## Supplied material
● ● ● ●

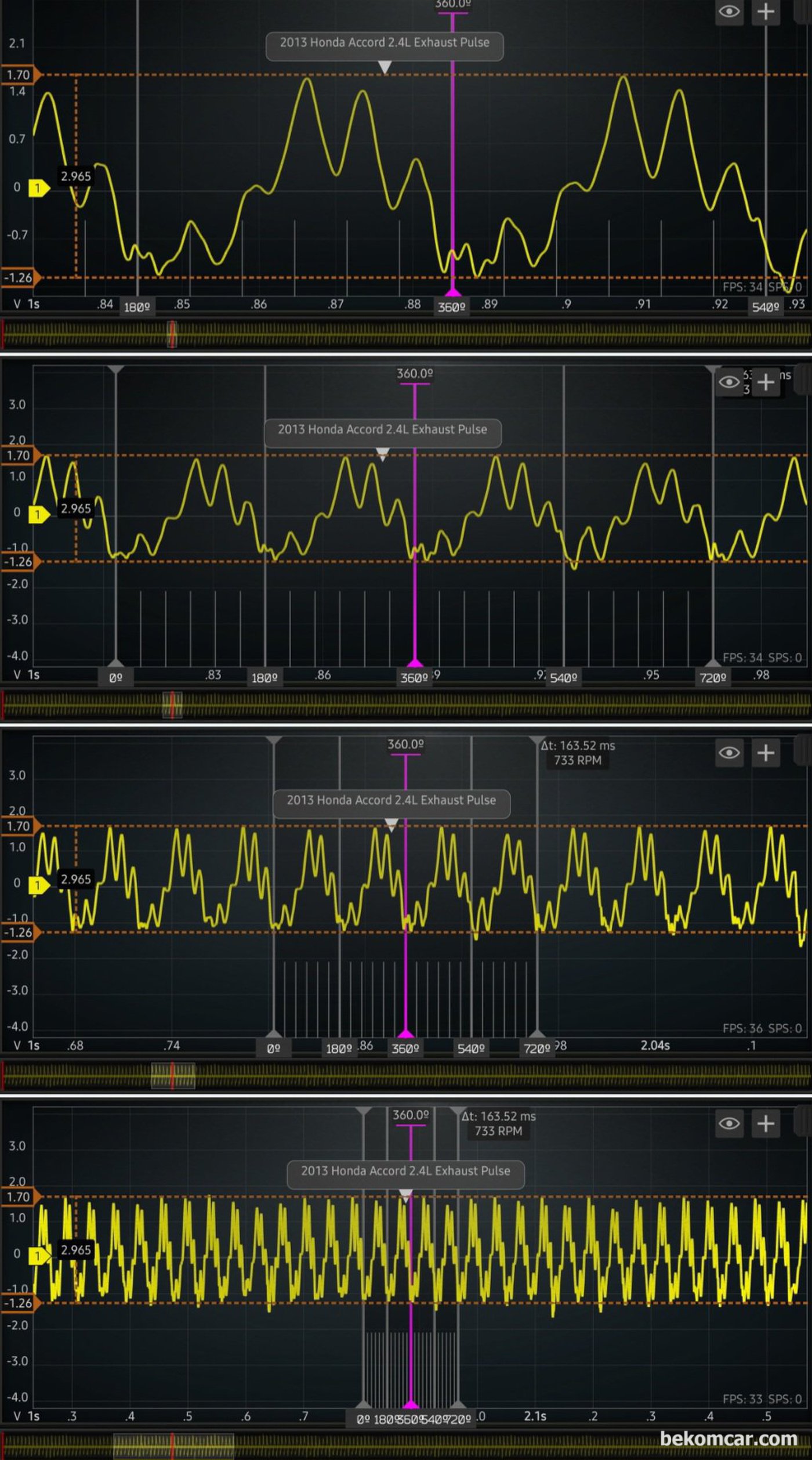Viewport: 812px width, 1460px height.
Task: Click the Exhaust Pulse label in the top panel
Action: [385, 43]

● ● ● ●

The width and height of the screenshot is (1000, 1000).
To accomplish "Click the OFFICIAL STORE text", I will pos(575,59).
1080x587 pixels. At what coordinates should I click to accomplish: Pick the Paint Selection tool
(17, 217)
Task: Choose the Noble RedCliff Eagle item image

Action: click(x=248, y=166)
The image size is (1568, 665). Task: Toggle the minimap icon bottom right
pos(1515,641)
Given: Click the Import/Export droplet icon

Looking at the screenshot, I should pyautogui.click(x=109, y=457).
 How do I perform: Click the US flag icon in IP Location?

● ● ● ●

## Activity
What are the lines, exactly as written above, from the line with "The width and" to the line with "How do I perform: Click", both included? Output only those.

## Output
The width and height of the screenshot is (1000, 1000).
To accomplish "Click the OFFICIAL STORE text", I will pos(575,59).
1080x587 pixels. At what coordinates should I click to accomplish: Pick the Paint Selection tool
(17, 217)
Task: Choose the Noble RedCliff Eagle item image

Action: click(x=248, y=166)
The image size is (1568, 665). Task: Toggle the minimap icon bottom right
pos(1515,641)
Given: Click the Import/Export droplet icon

Looking at the screenshot, I should pyautogui.click(x=109, y=457).
 How do I perform: Click the US flag icon in IP Location?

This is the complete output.